‘Why won’t you let me do anything?’
‘I will whatever you please. But kiss me.’ Then he kissed her, as he stood among Mr Soames’s cabbage-stalks. ’Dear Hugh; you are such a god to me!’
‘You don’t treat me like a divinity.’
’But I think of you as one when you are absent. The gods were never obeyed when they showed themselves. Let us go and have a walk. Come; shall we get as far as Ridleigh Mill?’
Then they started together, and all unpleasantness was over between them when they returned to the Clock House.
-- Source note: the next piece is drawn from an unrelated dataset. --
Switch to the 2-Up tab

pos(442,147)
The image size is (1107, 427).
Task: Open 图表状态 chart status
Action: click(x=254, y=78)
BROOKE BURGESS TAKES LEAVE OF EXETER
The time had arrived at which Brooke Burgess was to leave Exeter. He had made his tour through the county, and returned to spend his two last nights at Miss Stanbury’s house. When he came back Dorothy was still at Nuncombe, but she arrived in the Close the day before his departure. Her mother and sister had wished her to stay at Nuncombe. ‘There is a bed for you now, and a place to be comfortable in,’ Priscilla had said, laughing, ‘and you may as well see the last of us.’ But Dorothy declared that she had named a day to her aunt, and that she would not break her engagement. ‘I suppose you can stay if you like,’ Priscilla had urged. But Dorothy was of opinion that she ought not to stay. She said not a word about Brooke Burgess; but it may be that it would have been matter of regret to her not to shake hands with him once more. Brooke declared to her that had she not come back he would have gone over to Nuncombe to see her; but: Dorothy did not consider herself entitled to believe that.
On the morning of the last day Brooke went over to his uncle’s office. ‘I’ve come to say Good-bye, Uncle Barty,’ he said.
‘Good-bye, my boy. Take care of yourself.’
‘I mean to try.’
’You haven’t quarrelled with the old woman have you? said Uncle Barty.
‘Not yet—that is to say, not to the knife.’
‘And you still believe that you are to have her money?’
’I believe nothing one way or the other. You may be sure of this, I shall never count it mine till I’ve got it; and I shall never make myself so sure of it, as to break my heart because I don’t get it. I suppose I’ve got as good a right to it as anybody else, and I don’t see why I shouldn’t take it if it come in my way.’
‘I don’t think it ever will,’ said the old man, after a pause.
‘I shall be none the worse,’ said Brooke.
’Yes, you will. You’ll be a broken-hearted man. And she means to break your heart. She does it on purpose. She has no more idea of leaving you her money than I have. Why should she?’
‘Simply because she takes the fancy.’
’Fancy! Believe me, there is very little fancy about it. There isn’t one of the name she wouldn’t ruin if she could. She’d break all our hearts if she could get at them. Look at me and my position. I’m little more than a clerk in the concern. By God I’m not so well off as a senior clerk in many a bank. If there came a bad time, I must lose as the others would lose, but a clerk never loses. And my share in the business is almost a nothing. It’s just nothing compared to what it would have been, only for her.’